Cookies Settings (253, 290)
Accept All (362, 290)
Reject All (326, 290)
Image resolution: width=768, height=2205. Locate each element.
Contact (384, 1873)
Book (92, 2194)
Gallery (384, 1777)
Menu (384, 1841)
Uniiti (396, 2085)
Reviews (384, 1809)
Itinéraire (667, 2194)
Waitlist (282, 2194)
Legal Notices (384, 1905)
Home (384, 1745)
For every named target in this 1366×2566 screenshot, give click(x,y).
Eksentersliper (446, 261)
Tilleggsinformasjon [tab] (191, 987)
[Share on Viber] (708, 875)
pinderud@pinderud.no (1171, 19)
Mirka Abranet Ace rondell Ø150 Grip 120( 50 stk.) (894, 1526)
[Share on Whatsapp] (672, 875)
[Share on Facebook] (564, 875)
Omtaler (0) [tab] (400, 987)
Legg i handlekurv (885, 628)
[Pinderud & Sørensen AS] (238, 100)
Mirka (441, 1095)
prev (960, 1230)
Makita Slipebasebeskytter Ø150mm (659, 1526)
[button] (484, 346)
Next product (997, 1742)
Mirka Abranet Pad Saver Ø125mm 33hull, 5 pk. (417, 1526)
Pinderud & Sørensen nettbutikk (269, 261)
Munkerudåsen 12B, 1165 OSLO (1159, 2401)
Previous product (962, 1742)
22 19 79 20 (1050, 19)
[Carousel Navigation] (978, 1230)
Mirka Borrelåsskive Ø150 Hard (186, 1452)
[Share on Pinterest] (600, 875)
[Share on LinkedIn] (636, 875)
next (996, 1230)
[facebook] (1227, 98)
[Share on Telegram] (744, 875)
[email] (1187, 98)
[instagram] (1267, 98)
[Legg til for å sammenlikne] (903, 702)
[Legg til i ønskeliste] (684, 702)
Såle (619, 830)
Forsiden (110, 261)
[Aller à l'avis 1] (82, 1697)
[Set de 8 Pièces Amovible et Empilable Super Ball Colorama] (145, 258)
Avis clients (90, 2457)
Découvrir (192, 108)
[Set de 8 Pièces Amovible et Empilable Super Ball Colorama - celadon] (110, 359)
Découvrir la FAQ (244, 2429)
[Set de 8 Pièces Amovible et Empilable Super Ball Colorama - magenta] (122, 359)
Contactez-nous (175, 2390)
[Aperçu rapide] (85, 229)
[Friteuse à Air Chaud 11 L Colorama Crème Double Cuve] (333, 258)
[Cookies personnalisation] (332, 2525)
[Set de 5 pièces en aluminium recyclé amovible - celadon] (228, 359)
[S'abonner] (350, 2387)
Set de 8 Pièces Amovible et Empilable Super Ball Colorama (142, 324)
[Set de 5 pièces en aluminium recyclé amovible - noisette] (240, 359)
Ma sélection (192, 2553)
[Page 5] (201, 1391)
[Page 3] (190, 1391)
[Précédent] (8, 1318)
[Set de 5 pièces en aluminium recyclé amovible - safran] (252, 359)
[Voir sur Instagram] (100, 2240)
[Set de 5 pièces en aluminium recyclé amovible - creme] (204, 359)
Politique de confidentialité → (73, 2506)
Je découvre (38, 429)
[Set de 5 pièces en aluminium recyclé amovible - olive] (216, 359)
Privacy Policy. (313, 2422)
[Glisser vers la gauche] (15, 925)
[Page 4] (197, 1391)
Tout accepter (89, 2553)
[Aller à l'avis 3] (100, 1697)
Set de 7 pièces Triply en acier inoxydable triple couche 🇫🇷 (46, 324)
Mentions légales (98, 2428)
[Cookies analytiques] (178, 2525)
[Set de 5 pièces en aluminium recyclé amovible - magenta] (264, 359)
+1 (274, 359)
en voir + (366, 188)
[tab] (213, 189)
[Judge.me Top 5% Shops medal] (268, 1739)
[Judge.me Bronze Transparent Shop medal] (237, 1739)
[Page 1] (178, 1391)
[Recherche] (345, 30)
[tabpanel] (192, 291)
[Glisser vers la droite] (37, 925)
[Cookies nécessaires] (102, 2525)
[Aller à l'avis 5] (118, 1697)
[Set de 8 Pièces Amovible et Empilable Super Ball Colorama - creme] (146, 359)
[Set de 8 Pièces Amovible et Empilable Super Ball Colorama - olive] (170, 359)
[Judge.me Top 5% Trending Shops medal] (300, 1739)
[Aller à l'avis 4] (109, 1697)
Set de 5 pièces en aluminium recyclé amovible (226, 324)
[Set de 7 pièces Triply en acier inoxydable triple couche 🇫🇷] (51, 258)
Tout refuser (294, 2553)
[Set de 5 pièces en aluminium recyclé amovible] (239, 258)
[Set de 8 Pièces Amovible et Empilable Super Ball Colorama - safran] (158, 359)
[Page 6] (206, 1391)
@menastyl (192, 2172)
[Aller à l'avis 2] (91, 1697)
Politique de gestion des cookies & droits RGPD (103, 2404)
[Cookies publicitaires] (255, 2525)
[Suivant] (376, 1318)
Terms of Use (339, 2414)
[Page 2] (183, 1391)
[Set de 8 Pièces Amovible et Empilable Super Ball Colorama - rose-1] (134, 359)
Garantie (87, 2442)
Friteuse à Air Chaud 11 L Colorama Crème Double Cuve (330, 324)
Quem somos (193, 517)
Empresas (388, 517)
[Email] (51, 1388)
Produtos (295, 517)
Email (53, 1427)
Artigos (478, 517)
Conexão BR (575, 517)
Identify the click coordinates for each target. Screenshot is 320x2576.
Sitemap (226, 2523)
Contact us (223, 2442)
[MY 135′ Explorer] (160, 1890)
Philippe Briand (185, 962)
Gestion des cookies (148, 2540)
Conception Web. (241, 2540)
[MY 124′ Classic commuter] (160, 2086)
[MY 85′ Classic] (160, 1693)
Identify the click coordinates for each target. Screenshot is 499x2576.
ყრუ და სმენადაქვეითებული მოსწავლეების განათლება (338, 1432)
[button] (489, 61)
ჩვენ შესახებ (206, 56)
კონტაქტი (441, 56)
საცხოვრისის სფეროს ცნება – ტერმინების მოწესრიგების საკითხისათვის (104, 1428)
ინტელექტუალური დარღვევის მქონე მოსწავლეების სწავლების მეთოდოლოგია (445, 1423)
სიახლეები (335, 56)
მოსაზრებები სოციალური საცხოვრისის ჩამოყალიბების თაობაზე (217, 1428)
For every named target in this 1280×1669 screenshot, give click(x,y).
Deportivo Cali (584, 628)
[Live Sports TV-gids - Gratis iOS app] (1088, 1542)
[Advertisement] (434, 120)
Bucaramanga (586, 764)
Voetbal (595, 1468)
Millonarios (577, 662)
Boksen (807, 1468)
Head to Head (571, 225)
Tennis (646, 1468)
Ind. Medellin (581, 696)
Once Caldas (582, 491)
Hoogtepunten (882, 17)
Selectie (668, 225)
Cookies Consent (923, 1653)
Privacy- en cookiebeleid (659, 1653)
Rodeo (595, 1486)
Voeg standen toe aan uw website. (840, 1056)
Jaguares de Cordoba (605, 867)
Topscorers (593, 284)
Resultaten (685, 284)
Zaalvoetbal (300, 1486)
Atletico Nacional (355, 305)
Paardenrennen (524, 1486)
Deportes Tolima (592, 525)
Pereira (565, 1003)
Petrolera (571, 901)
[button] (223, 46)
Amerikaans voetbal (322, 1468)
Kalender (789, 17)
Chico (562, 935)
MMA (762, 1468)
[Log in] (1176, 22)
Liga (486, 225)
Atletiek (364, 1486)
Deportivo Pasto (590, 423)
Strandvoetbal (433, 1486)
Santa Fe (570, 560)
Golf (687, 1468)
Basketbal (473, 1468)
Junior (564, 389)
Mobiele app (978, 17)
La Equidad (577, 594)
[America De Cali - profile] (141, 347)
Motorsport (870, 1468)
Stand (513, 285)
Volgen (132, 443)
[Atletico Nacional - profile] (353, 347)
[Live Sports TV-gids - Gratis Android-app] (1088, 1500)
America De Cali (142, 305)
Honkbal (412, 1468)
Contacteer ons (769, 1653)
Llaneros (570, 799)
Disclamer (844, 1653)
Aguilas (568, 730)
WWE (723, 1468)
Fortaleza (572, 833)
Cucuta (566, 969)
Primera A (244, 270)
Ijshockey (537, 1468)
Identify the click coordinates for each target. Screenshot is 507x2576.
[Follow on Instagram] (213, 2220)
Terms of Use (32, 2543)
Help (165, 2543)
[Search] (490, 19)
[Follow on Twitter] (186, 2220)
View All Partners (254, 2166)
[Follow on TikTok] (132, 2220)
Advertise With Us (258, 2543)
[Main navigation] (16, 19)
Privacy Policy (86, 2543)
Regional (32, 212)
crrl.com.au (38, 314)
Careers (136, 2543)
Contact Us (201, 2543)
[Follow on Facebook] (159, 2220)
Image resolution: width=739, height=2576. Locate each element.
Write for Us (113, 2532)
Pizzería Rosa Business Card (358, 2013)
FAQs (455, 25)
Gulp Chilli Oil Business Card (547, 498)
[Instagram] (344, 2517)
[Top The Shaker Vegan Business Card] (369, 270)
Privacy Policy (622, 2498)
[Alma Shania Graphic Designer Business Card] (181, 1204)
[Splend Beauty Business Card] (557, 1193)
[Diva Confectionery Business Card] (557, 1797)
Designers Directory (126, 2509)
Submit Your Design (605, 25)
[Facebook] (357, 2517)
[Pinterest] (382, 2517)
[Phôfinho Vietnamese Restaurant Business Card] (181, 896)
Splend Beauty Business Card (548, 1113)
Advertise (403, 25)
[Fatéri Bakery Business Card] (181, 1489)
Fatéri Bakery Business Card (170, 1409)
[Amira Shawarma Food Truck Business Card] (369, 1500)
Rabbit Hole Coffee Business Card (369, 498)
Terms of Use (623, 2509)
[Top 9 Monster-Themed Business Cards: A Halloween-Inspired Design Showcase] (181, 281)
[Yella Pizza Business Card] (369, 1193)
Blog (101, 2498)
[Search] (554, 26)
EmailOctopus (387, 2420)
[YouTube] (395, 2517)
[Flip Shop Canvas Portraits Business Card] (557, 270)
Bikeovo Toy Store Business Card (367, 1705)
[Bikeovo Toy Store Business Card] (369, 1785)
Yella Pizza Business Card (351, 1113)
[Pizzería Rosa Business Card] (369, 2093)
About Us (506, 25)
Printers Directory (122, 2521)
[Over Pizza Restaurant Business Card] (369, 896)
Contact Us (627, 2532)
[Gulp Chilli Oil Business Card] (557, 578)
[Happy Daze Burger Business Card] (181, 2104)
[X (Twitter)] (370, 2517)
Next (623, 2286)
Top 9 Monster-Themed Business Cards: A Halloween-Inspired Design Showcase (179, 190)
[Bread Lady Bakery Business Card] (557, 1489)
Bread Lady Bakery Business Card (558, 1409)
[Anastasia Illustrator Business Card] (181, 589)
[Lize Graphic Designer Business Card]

* * * * * * * * *

» **Problem statement**
Your answer should consist of all lines above that include the string "Ball".

» **Result for this exercise**
[Set de 8 Pièces Amovible et Empilable Super Ball Colorama] (145, 258)
[Set de 8 Pièces Amovible et Empilable Super Ball Colorama - celadon] (110, 359)
[Set de 8 Pièces Amovible et Empilable Super Ball Colorama - magenta] (122, 359)
Set de 8 Pièces Amovible et Empilable Super Ball Colorama (142, 324)
[Set de 8 Pièces Amovible et Empilable Super Ball Colorama - creme] (146, 359)
[Set de 8 Pièces Amovible et Empilable Super Ball Colorama - olive] (170, 359)
[Set de 8 Pièces Amovible et Empilable Super Ball Colorama - safran] (158, 359)
[Set de 8 Pièces Amovible et Empilable Super Ball Colorama - rose-1] (134, 359)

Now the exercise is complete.